BEGIN Records shown
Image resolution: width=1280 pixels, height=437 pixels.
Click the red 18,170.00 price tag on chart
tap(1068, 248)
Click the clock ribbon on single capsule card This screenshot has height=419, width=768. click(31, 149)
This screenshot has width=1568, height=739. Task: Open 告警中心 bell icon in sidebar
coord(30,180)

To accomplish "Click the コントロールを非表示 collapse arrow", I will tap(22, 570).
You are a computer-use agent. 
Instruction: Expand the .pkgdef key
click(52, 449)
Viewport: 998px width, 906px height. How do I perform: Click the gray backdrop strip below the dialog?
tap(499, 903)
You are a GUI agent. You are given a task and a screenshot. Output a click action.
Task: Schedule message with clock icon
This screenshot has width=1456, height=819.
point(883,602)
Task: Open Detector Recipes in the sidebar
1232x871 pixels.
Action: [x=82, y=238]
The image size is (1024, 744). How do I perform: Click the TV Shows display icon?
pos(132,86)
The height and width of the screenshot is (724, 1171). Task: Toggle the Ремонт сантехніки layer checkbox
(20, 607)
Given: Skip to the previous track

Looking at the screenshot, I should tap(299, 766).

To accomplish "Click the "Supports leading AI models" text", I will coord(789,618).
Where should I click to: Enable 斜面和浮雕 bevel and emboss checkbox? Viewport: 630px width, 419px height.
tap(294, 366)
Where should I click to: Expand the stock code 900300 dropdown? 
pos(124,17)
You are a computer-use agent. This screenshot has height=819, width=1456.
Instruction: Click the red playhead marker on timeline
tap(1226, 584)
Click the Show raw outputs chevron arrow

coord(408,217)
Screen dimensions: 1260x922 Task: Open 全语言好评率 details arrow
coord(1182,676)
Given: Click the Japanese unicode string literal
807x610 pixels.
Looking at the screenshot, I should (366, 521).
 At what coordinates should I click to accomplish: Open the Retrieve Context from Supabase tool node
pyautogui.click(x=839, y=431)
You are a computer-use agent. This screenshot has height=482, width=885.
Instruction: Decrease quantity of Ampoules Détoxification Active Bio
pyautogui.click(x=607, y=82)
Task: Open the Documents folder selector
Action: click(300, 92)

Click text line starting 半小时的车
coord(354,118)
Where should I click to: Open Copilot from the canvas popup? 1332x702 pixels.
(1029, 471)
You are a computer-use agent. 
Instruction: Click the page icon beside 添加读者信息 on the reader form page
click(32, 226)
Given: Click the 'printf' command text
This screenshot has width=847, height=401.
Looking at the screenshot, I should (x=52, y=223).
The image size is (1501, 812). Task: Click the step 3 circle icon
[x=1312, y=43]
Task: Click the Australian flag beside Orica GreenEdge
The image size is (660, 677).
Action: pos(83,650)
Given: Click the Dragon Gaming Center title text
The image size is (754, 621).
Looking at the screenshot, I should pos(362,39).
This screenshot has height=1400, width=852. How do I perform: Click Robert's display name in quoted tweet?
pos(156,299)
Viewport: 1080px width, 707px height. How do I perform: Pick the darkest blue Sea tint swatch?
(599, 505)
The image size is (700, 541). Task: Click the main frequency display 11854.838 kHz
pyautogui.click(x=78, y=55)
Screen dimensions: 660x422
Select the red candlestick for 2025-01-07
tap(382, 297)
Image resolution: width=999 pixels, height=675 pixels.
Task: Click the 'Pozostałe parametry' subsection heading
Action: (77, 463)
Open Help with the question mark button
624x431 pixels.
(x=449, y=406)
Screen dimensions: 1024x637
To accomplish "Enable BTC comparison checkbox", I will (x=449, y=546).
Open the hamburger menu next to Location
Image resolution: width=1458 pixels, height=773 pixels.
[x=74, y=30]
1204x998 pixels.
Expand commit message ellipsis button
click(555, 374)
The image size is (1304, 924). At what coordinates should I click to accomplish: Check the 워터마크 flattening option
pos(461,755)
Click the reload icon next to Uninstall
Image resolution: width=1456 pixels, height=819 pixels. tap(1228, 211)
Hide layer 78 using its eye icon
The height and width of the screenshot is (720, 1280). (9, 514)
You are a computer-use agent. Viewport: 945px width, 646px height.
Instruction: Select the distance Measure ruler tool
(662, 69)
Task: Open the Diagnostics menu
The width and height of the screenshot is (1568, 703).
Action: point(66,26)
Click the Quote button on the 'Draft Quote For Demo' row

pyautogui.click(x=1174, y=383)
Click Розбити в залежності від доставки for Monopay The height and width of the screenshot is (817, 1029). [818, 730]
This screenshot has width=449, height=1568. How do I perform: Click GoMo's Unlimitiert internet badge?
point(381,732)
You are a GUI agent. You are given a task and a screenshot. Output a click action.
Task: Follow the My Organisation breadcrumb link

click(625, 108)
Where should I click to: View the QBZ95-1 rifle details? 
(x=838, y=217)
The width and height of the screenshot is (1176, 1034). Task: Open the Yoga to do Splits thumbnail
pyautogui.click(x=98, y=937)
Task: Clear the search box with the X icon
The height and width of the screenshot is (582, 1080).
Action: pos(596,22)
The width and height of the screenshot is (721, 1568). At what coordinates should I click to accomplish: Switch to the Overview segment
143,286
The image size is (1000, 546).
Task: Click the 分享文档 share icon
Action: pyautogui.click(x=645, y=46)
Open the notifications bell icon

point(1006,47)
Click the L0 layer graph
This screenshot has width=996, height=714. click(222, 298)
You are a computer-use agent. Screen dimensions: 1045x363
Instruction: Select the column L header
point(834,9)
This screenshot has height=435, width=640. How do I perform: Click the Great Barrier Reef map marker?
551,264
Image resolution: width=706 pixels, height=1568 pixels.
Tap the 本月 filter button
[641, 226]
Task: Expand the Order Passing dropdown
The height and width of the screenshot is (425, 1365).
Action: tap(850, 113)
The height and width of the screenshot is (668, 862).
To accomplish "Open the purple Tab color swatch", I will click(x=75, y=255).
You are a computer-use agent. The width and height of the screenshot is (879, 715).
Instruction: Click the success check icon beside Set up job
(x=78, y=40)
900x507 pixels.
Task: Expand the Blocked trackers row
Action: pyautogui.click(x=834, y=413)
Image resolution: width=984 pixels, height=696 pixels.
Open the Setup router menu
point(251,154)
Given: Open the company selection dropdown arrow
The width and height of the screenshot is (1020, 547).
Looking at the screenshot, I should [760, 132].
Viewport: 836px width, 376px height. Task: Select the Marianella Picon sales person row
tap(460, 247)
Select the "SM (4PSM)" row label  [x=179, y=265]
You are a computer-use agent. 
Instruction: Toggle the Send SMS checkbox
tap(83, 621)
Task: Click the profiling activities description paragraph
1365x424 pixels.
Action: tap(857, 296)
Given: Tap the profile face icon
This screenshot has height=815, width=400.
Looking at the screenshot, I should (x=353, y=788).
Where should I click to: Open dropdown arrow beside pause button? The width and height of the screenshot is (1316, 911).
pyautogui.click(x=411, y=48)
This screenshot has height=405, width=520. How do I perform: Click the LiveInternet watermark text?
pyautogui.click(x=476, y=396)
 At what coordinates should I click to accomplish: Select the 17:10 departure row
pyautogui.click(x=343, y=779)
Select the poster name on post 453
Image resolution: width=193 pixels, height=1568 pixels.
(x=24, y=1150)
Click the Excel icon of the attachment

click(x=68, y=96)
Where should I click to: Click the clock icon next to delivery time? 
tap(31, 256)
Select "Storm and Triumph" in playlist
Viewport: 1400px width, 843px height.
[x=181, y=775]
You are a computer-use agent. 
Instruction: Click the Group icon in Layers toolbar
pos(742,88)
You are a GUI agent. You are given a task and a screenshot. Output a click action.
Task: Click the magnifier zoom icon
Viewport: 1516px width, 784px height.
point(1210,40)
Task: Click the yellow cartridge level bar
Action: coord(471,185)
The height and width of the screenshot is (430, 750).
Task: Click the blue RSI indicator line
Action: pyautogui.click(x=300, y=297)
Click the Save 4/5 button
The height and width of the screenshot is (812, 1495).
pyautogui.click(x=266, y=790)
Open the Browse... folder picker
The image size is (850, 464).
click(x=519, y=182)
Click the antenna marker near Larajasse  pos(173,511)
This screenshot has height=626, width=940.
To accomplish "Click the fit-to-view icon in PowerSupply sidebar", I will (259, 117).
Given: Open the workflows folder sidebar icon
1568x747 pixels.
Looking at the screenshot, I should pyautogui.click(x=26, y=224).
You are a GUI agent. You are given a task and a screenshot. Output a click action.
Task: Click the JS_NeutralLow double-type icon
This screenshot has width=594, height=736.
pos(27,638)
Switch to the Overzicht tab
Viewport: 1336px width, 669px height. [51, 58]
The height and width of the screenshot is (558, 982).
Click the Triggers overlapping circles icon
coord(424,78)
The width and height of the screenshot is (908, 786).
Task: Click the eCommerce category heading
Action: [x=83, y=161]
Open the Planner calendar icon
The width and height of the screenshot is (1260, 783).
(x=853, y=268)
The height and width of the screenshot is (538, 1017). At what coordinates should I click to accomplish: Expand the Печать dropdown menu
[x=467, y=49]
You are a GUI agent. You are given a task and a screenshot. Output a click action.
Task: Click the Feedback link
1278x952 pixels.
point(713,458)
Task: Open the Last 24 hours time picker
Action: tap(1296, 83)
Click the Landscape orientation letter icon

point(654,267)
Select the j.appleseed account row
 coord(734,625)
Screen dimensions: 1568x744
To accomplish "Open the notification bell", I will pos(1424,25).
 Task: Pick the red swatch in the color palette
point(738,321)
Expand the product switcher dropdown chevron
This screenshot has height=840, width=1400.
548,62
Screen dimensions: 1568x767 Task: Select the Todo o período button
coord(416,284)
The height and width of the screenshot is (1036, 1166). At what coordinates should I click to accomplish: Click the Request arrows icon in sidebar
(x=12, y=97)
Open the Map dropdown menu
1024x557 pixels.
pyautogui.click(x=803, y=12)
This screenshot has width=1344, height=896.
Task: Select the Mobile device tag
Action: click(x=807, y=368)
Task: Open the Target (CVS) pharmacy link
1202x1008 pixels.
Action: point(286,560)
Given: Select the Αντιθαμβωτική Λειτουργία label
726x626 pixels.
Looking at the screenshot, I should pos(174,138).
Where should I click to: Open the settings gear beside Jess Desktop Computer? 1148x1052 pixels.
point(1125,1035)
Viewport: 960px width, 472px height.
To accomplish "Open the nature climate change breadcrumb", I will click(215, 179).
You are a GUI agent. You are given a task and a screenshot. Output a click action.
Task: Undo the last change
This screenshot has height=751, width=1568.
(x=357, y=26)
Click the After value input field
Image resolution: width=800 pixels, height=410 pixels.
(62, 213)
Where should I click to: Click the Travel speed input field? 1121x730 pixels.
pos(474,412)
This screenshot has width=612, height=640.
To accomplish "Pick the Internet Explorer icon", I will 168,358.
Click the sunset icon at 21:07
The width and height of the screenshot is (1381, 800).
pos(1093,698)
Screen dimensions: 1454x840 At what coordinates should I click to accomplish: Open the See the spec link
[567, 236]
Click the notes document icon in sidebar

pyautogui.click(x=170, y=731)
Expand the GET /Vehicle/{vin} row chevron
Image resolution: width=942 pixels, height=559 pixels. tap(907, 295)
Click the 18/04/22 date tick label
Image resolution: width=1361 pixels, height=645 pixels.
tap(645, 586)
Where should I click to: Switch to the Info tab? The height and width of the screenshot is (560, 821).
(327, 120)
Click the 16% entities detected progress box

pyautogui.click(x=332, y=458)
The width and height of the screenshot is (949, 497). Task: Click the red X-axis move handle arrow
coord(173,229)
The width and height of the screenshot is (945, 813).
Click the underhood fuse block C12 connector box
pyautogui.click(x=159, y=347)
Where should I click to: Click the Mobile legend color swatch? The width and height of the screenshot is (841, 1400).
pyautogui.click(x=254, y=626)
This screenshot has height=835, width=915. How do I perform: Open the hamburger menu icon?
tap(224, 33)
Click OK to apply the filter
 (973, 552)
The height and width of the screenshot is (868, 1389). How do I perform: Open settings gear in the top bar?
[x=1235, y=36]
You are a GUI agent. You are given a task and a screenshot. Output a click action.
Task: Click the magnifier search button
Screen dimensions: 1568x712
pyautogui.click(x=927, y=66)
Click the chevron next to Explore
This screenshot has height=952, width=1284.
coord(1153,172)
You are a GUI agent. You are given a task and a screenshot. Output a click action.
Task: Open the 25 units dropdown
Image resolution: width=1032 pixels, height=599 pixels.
END Records shown
--- Task ---
Copy the lines of the material word for word, starting at the line that contains "The height and width of the screenshot is (724, 1171)." and ending at the line that contains "tap(294, 366)", with both of those lines included.

--- Final result ---
The height and width of the screenshot is (724, 1171). Task: Toggle the Ремонт сантехніки layer checkbox
(20, 607)
Given: Skip to the previous track

Looking at the screenshot, I should tap(299, 766).

To accomplish "Click the "Supports leading AI models" text", I will coord(789,618).
Where should I click to: Enable 斜面和浮雕 bevel and emboss checkbox? Viewport: 630px width, 419px height.
tap(294, 366)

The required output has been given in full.